Compactness theorem

This is an old revision of this page, as edited by 131.183.81.100 (talk) at 02:16, 1 December 2002 (Corrected of an error, replaced the ambiguous "any" with "every", plus minor edits.). The present address (URL) is a permanent link to this revision, which may differ significantly from the current revision.

In symbolic logic, the compactness theorem asserts that a set of first-order sentences is satifiable, i.e., has a model, if and only if every finite subset of it is satifiable. Goedel's completeness theorem says that any consistent set of sentences in logic has a model, so the compactness theorem is a corollary of the completeness theorem. Goedel originally proved the compactness theorem in just that way, but later some "purely semantic" proofs of the compactness theorem were found, i.e., proofs that refer to truth but not to provability. The concept of "consistency", which occurs in the statement of the completeness theorem, relies essentially on the idea of "provability", since a set of sentences is consistent if and only if no contradiction is provable from sentences in the set. The finite nature of proofs entails the finiteness in the compactness theorem when Goedel's way of proving the compactness theorem is followed.
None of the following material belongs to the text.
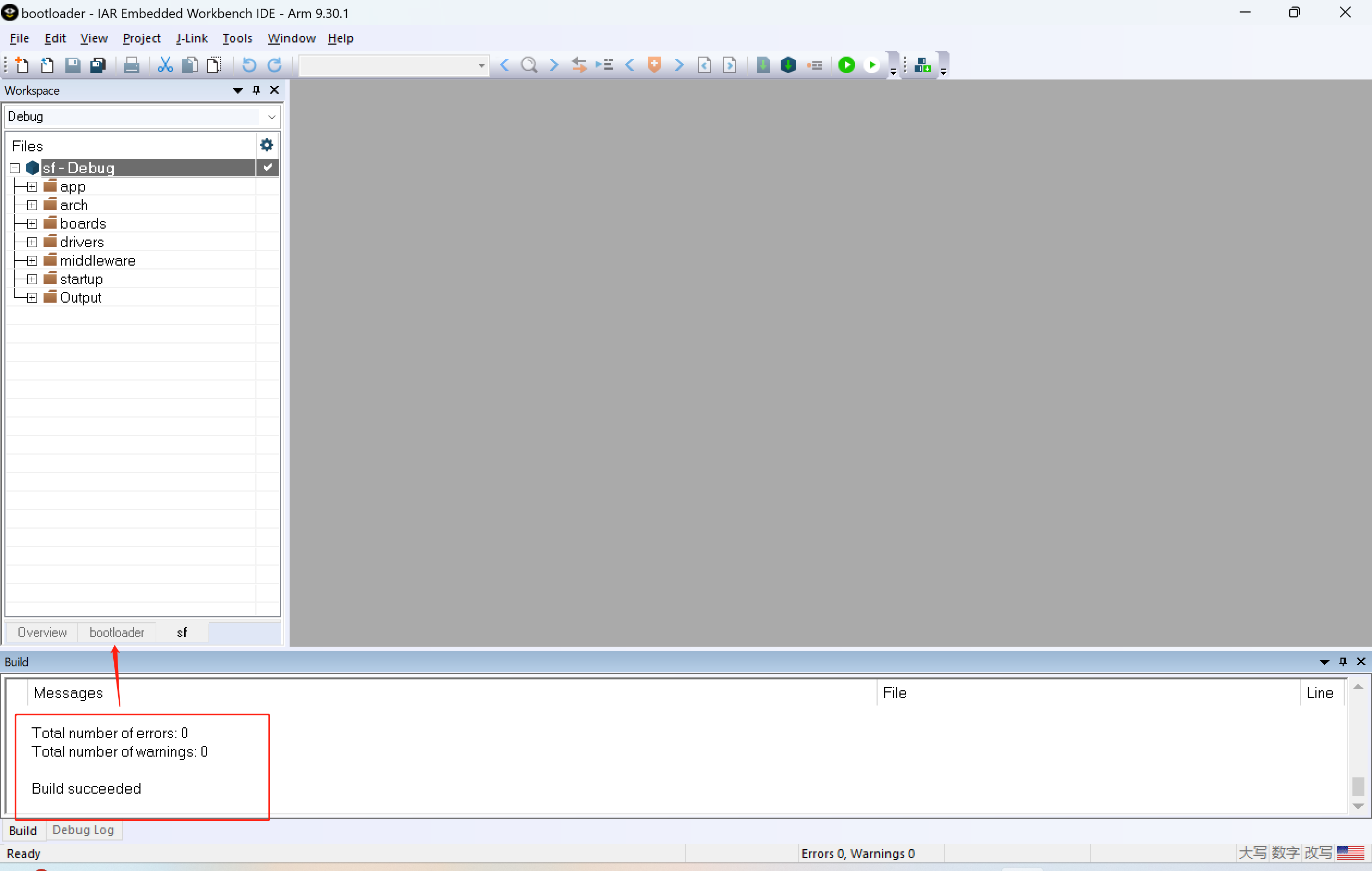
Task: Open the Debug configuration dropdown
Action: 271,117
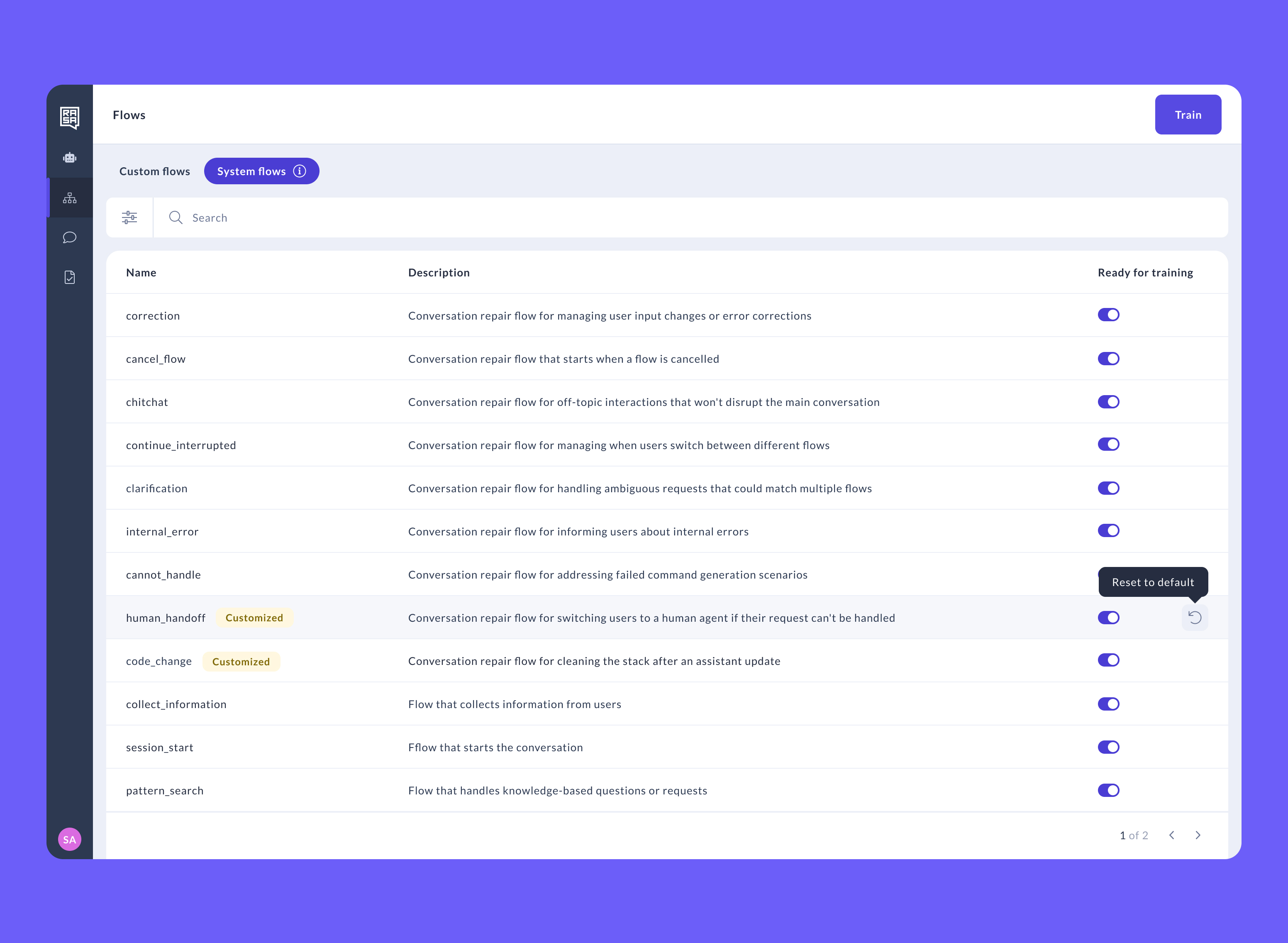Screen dimensions: 1288x943
Task: Click the Train button
Action: pos(1188,115)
This is a basic fact in logic and model theory, and has very far-reaching consequences. For instance, it follows that if some first-order sentence can be true in fields of arbitrary large characteristic, it must also be true in some field of characteristic zero. In other words, if some sentence holds for every field of characteristic zero it must hold for every field of characteristic larger than some constant.

Also, it follows that any theory that has an infinite model has models of arbitrary large cardinality. So, for instance, there are nonstandard models of Peano arithmetic with uncountably many natural numbers. The nonstandard analysis is another example where infinite natural numbers appear, a possibility that cannot be excluded by any axiomatization - also a consequence of the compactness theorem.